O Amazon Inspector gera o relatório de descobertas, criptografa-o com a chave KMS que você especificou e o adiciona ao bucket S3 que você especificou. Dependendo do número de descobertas que você optou por incluir no relatório, esse processo pode levar vários minutos ou horas. Quando a exportação estiver concluída, o Amazon Inspector exibirá uma mensagem indicando que seu relatório de descobertas foi exportado com sucesso. Opcionalmente, escolha Visualizar relatório na mensagem para navegar até o relatório no Amazon S3.
Você pode exportar somente um relatório de descobertas por vez. Se uma exportação estiver em andamento, aguarde até que seja concluída antes de tentar exportar dados adicionais.
Solucionar erros de exportação
Se ocorrer um erro ao tentar exportar um relatório de descobertas, o Amazon Inspector exibirá uma mensagem descrevendo o erro. Use as informações neste tópico como um guia para identificar possíveis causas e soluções para o erro.
Por exemplo, o bucket do S3 também deve estar na Região da AWS atual, e a política do bucket deve permitir que o Amazon Inspector adicione objetos ao bucket. Verifique também se o AWS KMS key está habilitado na região atual e garanta que a política de chaves permita que o Amazon Inspector use a chave.
Depois de solucionar o erro, tente exportar o relatório novamente.
Não é possível ter vários relatórios de erro
Se você estiver tentando criar um relatório, mas o Amazon Inspector já estiver gerando um relatório, você receberá um erro informando Motivo: Não é possível ter vários relatórios em andamento.

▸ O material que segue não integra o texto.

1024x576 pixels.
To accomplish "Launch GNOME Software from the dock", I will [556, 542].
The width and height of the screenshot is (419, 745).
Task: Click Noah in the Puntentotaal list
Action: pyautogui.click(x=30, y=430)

Esse erro ocorre porque o Amazon Inspector só pode gerar um relatório para uma conta por vez.
Para resolver o erro, você pode esperar que o outro relatório seja concluído ou cancelá-lo antes de solicitar um novo relatório.
Verifique o status de um relatório usando a operação GetFindingsReportStatus. Essa operação retorna o ID do relatório de qualquer relatório que esteja sendo gerado no momento.
Se necessário, você pode usar o ID do relatório fornecido pela operação GetFindingsReportStatus
para cancelar uma exportação que está em andamento usando a operação CancelFindingsReport.